*Your goal*:
Return all of the entries exactly, with nothing added or left out.

%%

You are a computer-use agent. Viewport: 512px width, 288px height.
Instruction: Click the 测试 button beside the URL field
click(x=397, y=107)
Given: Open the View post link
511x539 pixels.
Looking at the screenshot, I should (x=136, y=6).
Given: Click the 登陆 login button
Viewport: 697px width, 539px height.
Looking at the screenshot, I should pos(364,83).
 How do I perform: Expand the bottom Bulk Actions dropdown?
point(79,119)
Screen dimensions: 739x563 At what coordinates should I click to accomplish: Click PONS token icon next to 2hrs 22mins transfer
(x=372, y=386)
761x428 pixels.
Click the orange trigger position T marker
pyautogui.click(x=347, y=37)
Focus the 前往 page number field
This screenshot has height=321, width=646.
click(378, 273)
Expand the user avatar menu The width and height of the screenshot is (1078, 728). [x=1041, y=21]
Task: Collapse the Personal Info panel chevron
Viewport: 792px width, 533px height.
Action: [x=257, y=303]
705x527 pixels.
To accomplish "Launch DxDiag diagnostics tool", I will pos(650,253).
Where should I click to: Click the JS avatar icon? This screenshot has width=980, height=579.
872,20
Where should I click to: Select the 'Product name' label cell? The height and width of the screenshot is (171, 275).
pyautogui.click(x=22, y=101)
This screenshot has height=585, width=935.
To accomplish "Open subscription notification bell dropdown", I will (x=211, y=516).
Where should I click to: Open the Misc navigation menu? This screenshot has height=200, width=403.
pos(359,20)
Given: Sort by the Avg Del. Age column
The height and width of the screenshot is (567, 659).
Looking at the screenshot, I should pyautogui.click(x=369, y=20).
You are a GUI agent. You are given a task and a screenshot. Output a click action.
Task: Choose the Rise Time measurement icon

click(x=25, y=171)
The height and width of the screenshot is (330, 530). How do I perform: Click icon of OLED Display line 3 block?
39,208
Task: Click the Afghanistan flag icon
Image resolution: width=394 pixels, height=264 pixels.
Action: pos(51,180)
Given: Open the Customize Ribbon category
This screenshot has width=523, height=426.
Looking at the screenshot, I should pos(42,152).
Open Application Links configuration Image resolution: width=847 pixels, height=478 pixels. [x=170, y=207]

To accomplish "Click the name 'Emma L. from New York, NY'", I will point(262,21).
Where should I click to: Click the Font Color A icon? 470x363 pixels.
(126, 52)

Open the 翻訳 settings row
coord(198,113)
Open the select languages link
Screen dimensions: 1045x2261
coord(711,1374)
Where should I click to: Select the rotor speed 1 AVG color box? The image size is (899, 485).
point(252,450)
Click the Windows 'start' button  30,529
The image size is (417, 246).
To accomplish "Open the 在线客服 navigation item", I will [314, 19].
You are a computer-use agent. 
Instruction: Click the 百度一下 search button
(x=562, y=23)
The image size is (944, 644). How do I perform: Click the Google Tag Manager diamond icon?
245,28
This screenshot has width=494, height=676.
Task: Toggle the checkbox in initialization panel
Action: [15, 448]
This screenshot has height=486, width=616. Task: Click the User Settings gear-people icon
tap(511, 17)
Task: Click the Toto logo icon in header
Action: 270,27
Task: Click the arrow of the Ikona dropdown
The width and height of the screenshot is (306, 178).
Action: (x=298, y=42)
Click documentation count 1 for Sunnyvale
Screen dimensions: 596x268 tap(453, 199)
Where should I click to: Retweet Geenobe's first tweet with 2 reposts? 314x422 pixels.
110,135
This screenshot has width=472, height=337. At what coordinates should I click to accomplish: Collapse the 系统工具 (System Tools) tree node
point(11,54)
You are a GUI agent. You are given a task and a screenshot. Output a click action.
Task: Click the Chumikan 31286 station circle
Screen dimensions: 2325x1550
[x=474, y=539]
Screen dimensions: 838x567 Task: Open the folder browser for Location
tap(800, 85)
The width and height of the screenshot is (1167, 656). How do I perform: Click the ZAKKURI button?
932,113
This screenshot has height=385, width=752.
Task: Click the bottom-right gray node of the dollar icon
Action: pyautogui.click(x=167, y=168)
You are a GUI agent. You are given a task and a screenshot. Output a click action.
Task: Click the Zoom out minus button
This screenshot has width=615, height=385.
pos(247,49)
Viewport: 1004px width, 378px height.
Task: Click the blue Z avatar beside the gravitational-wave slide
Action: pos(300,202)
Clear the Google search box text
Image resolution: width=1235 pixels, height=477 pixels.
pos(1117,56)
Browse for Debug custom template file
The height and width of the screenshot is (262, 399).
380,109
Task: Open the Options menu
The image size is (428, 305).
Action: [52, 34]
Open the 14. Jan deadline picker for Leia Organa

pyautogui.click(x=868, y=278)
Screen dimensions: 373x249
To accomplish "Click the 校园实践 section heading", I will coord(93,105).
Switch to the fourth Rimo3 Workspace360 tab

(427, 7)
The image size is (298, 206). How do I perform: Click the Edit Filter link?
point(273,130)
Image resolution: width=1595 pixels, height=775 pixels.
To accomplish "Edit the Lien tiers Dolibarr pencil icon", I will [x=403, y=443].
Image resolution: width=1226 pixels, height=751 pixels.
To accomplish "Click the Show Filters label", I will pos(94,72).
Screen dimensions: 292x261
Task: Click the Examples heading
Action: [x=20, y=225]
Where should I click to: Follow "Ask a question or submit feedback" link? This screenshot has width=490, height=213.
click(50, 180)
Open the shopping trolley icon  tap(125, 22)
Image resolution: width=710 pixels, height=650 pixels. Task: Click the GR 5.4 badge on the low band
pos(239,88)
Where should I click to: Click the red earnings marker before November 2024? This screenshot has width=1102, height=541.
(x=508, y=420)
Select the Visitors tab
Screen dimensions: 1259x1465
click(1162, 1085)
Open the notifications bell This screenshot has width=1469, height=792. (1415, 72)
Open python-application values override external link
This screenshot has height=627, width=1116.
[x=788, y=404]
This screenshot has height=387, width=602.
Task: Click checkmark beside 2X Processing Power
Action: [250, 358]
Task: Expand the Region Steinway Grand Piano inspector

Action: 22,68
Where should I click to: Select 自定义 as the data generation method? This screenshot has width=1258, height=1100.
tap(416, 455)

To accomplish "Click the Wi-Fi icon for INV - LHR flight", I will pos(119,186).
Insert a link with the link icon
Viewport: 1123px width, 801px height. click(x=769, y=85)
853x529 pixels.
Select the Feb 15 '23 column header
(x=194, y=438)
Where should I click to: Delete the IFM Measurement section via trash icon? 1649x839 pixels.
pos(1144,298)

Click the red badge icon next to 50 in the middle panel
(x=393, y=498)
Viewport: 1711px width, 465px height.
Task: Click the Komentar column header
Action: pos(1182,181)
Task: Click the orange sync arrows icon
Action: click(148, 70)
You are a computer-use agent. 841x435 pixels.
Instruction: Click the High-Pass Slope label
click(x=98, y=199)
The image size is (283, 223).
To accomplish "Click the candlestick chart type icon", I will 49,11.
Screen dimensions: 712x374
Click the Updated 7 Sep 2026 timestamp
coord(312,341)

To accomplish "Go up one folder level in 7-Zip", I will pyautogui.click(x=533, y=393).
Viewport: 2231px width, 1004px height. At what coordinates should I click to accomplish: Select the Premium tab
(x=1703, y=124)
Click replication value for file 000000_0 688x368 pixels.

%%

*Worked solution*:
You are a computer-use agent. Viewport: 512px width, 288px height.
Instruction: Click the 测试 button beside the URL field
click(x=397, y=107)
Given: Open the View post link
511x539 pixels.
Looking at the screenshot, I should (x=136, y=6).
Given: Click the 登陆 login button
Viewport: 697px width, 539px height.
Looking at the screenshot, I should pos(364,83).
 How do I perform: Expand the bottom Bulk Actions dropdown?
point(79,119)
Screen dimensions: 739x563 At what coordinates should I click to accomplish: Click PONS token icon next to 2hrs 22mins transfer
(x=372, y=386)
761x428 pixels.
Click the orange trigger position T marker
pyautogui.click(x=347, y=37)
Focus the 前往 page number field
This screenshot has height=321, width=646.
click(378, 273)
Expand the user avatar menu The width and height of the screenshot is (1078, 728). [x=1041, y=21]
Task: Collapse the Personal Info panel chevron
Viewport: 792px width, 533px height.
Action: [x=257, y=303]
705x527 pixels.
To accomplish "Launch DxDiag diagnostics tool", I will pos(650,253).
Where should I click to: Click the JS avatar icon? This screenshot has width=980, height=579.
872,20
Where should I click to: Select the 'Product name' label cell? The height and width of the screenshot is (171, 275).
pyautogui.click(x=22, y=101)
This screenshot has height=585, width=935.
To accomplish "Open subscription notification bell dropdown", I will (x=211, y=516).
Where should I click to: Open the Misc navigation menu? This screenshot has height=200, width=403.
pos(359,20)
Given: Sort by the Avg Del. Age column
The height and width of the screenshot is (567, 659).
Looking at the screenshot, I should pyautogui.click(x=369, y=20).
You are a GUI agent. You are given a task and a screenshot. Output a click action.
Task: Choose the Rise Time measurement icon

click(x=25, y=171)
The height and width of the screenshot is (330, 530). How do I perform: Click icon of OLED Display line 3 block?
39,208
Task: Click the Afghanistan flag icon
Image resolution: width=394 pixels, height=264 pixels.
Action: pos(51,180)
Given: Open the Customize Ribbon category
This screenshot has width=523, height=426.
Looking at the screenshot, I should pos(42,152).
Open Application Links configuration Image resolution: width=847 pixels, height=478 pixels. [x=170, y=207]

To accomplish "Click the name 'Emma L. from New York, NY'", I will point(262,21).
Where should I click to: Click the Font Color A icon? 470x363 pixels.
(126, 52)

Open the 翻訳 settings row
coord(198,113)
Open the select languages link
Screen dimensions: 1045x2261
coord(711,1374)
Where should I click to: Select the rotor speed 1 AVG color box? The image size is (899, 485).
point(252,450)
Click the Windows 'start' button  30,529
The image size is (417, 246).
To accomplish "Open the 在线客服 navigation item", I will [314, 19].
You are a computer-use agent. 
Instruction: Click the 百度一下 search button
(x=562, y=23)
The image size is (944, 644). How do I perform: Click the Google Tag Manager diamond icon?
245,28
This screenshot has width=494, height=676.
Task: Toggle the checkbox in initialization panel
Action: [15, 448]
This screenshot has height=486, width=616. Task: Click the User Settings gear-people icon
tap(511, 17)
Task: Click the Toto logo icon in header
Action: 270,27
Task: Click the arrow of the Ikona dropdown
The width and height of the screenshot is (306, 178).
Action: (x=298, y=42)
Click documentation count 1 for Sunnyvale
Screen dimensions: 596x268 tap(453, 199)
Where should I click to: Retweet Geenobe's first tweet with 2 reposts? 314x422 pixels.
110,135
This screenshot has width=472, height=337. At what coordinates should I click to accomplish: Collapse the 系统工具 (System Tools) tree node
point(11,54)
You are a GUI agent. You are given a task and a screenshot. Output a click action.
Task: Click the Chumikan 31286 station circle
Screen dimensions: 2325x1550
[x=474, y=539]
Screen dimensions: 838x567 Task: Open the folder browser for Location
tap(800, 85)
The width and height of the screenshot is (1167, 656). How do I perform: Click the ZAKKURI button?
932,113
This screenshot has height=385, width=752.
Task: Click the bottom-right gray node of the dollar icon
Action: pyautogui.click(x=167, y=168)
You are a GUI agent. You are given a task and a screenshot. Output a click action.
Task: Click the Zoom out minus button
This screenshot has width=615, height=385.
pos(247,49)
Viewport: 1004px width, 378px height.
Task: Click the blue Z avatar beside the gravitational-wave slide
Action: pos(300,202)
Clear the Google search box text
Image resolution: width=1235 pixels, height=477 pixels.
pos(1117,56)
Browse for Debug custom template file
The height and width of the screenshot is (262, 399).
380,109
Task: Open the Options menu
The image size is (428, 305).
Action: [52, 34]
Open the 14. Jan deadline picker for Leia Organa

pyautogui.click(x=868, y=278)
Screen dimensions: 373x249
To accomplish "Click the 校园实践 section heading", I will coord(93,105).
Switch to the fourth Rimo3 Workspace360 tab

(427, 7)
The image size is (298, 206). How do I perform: Click the Edit Filter link?
point(273,130)
Image resolution: width=1595 pixels, height=775 pixels.
To accomplish "Edit the Lien tiers Dolibarr pencil icon", I will [x=403, y=443].
Image resolution: width=1226 pixels, height=751 pixels.
To accomplish "Click the Show Filters label", I will pos(94,72).
Screen dimensions: 292x261
Task: Click the Examples heading
Action: [x=20, y=225]
Where should I click to: Follow "Ask a question or submit feedback" link? This screenshot has width=490, height=213.
click(50, 180)
Open the shopping trolley icon  tap(125, 22)
Image resolution: width=710 pixels, height=650 pixels. Task: Click the GR 5.4 badge on the low band
pos(239,88)
Where should I click to: Click the red earnings marker before November 2024? This screenshot has width=1102, height=541.
(x=508, y=420)
Select the Visitors tab
Screen dimensions: 1259x1465
click(1162, 1085)
Open the notifications bell This screenshot has width=1469, height=792. (1415, 72)
Open python-application values override external link
This screenshot has height=627, width=1116.
[x=788, y=404]
This screenshot has height=387, width=602.
Task: Click checkmark beside 2X Processing Power
Action: [250, 358]
Task: Expand the Region Steinway Grand Piano inspector

Action: 22,68
Where should I click to: Select 自定义 as the data generation method? This screenshot has width=1258, height=1100.
tap(416, 455)

To accomplish "Click the Wi-Fi icon for INV - LHR flight", I will pos(119,186).
Insert a link with the link icon
Viewport: 1123px width, 801px height. click(x=769, y=85)
853x529 pixels.
Select the Feb 15 '23 column header
(x=194, y=438)
Where should I click to: Delete the IFM Measurement section via trash icon? 1649x839 pixels.
pos(1144,298)

Click the red badge icon next to 50 in the middle panel
(x=393, y=498)
Viewport: 1711px width, 465px height.
Task: Click the Komentar column header
Action: pos(1182,181)
Task: Click the orange sync arrows icon
Action: click(148, 70)
You are a computer-use agent. 841x435 pixels.
Instruction: Click the High-Pass Slope label
click(x=98, y=199)
The image size is (283, 223).
To accomplish "Click the candlestick chart type icon", I will 49,11.
Screen dimensions: 712x374
Click the Updated 7 Sep 2026 timestamp
coord(312,341)

To accomplish "Go up one folder level in 7-Zip", I will pyautogui.click(x=533, y=393).
Viewport: 2231px width, 1004px height. At what coordinates should I click to accomplish: Select the Premium tab
(x=1703, y=124)
Click replication value for file 000000_0 688x368 pixels.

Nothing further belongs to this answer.